Sunday, November 17, 2019

Zynq Ultrascale+ SuperSpeed RAM Dumping + v0.2 Carrier

I've gotten a lot of mileage out of my v0.1 (very first version) camera PCB. Partly that's because there's not much to it; it's mostly just power supplies, connectors, and differential pairs. But I'm still surprised I haven't broken it yet, and it's only had some minor design issues. I also made a front enclosure for it with an E-mount flange stolen from a macro extension tube (Amazon's cheapest, of course) and slots for some 1/4-20 T-nuts for tripod mounting.

Stealing an E-mount flange from a macro extension tube is maybe my favorite "Amazon's cheapest" hack so far.

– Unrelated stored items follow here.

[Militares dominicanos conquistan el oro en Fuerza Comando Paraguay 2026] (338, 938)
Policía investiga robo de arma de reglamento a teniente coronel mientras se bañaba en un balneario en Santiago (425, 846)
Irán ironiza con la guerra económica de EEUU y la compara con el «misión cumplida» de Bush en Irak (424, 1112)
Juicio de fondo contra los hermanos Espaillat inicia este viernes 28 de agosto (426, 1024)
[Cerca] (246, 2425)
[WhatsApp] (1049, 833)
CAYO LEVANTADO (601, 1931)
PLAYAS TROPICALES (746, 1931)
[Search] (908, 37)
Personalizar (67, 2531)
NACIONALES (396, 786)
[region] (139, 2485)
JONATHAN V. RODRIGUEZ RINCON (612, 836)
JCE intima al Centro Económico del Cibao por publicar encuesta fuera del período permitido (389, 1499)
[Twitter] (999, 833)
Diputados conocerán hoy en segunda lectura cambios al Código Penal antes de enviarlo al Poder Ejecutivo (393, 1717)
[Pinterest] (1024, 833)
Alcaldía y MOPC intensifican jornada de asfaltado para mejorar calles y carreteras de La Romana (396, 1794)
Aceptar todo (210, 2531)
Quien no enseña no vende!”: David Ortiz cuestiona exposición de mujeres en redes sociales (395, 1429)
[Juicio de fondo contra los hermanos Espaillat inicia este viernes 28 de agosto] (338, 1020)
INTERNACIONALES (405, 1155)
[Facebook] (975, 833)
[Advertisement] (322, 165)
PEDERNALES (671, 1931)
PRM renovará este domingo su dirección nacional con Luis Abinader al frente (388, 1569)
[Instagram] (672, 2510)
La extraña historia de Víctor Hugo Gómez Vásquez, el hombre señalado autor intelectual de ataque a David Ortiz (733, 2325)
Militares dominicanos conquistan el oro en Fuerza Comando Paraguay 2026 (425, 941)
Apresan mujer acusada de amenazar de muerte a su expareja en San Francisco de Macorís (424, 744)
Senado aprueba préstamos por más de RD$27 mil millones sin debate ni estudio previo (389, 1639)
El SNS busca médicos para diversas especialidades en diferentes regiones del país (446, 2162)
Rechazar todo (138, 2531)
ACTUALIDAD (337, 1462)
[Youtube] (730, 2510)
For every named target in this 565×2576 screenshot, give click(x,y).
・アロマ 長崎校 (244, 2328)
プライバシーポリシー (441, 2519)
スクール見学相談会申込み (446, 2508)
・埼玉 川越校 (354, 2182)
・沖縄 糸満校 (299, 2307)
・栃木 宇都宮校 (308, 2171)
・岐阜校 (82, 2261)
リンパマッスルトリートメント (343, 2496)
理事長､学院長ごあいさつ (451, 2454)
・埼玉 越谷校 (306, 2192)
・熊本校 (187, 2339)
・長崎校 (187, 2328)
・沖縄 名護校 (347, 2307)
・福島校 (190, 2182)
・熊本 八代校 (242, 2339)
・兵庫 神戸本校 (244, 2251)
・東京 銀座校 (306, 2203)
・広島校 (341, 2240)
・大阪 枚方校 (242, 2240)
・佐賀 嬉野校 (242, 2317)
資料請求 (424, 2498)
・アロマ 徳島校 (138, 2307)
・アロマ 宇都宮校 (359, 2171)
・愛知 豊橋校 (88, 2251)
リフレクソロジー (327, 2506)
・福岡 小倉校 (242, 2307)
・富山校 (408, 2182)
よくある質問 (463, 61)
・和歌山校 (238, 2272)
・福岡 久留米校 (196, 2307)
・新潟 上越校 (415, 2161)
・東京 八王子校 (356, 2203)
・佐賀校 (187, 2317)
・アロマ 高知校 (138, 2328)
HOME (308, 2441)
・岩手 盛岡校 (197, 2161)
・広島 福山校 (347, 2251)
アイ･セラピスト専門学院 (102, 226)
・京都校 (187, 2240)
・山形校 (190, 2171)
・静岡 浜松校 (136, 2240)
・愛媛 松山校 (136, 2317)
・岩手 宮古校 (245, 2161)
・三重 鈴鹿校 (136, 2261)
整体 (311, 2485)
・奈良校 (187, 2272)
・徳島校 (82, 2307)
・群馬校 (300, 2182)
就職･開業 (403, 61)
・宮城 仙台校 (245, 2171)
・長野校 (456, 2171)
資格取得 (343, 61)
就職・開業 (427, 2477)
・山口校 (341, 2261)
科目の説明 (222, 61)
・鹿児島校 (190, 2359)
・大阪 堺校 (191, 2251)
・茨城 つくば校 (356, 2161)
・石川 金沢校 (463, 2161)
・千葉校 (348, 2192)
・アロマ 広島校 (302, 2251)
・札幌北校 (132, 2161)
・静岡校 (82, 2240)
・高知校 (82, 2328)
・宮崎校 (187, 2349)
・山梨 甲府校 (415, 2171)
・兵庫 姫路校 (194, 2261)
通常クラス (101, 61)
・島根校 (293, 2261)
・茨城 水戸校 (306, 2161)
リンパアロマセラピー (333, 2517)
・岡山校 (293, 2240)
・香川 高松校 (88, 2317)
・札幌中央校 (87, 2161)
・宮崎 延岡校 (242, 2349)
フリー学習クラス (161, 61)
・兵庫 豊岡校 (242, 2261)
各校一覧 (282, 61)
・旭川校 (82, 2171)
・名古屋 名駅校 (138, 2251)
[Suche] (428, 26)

I'm not even sure how else to do it. Getting a custom CNC flange machined wouldn't be too bad, but what about the leaf springs?
There are some sensor alignment features, but mostly the board just bolts to the back of the front enclosure. The 1/4-20 T-nuts allow for quick and dirty tripod mounting without having to worry about aluminum threads or Heli-Coils.
No real thought was given to connector placement, user interface, battery wiring/charging, cooling, or anything else other than having something to constrain the sensor and lens the right distance from each other and deal with the massive pixel throughput. Still, it's been useful and reliable. At this point, I've tested most of the important hardware and am just about ready to make some functional improvements for v0.2.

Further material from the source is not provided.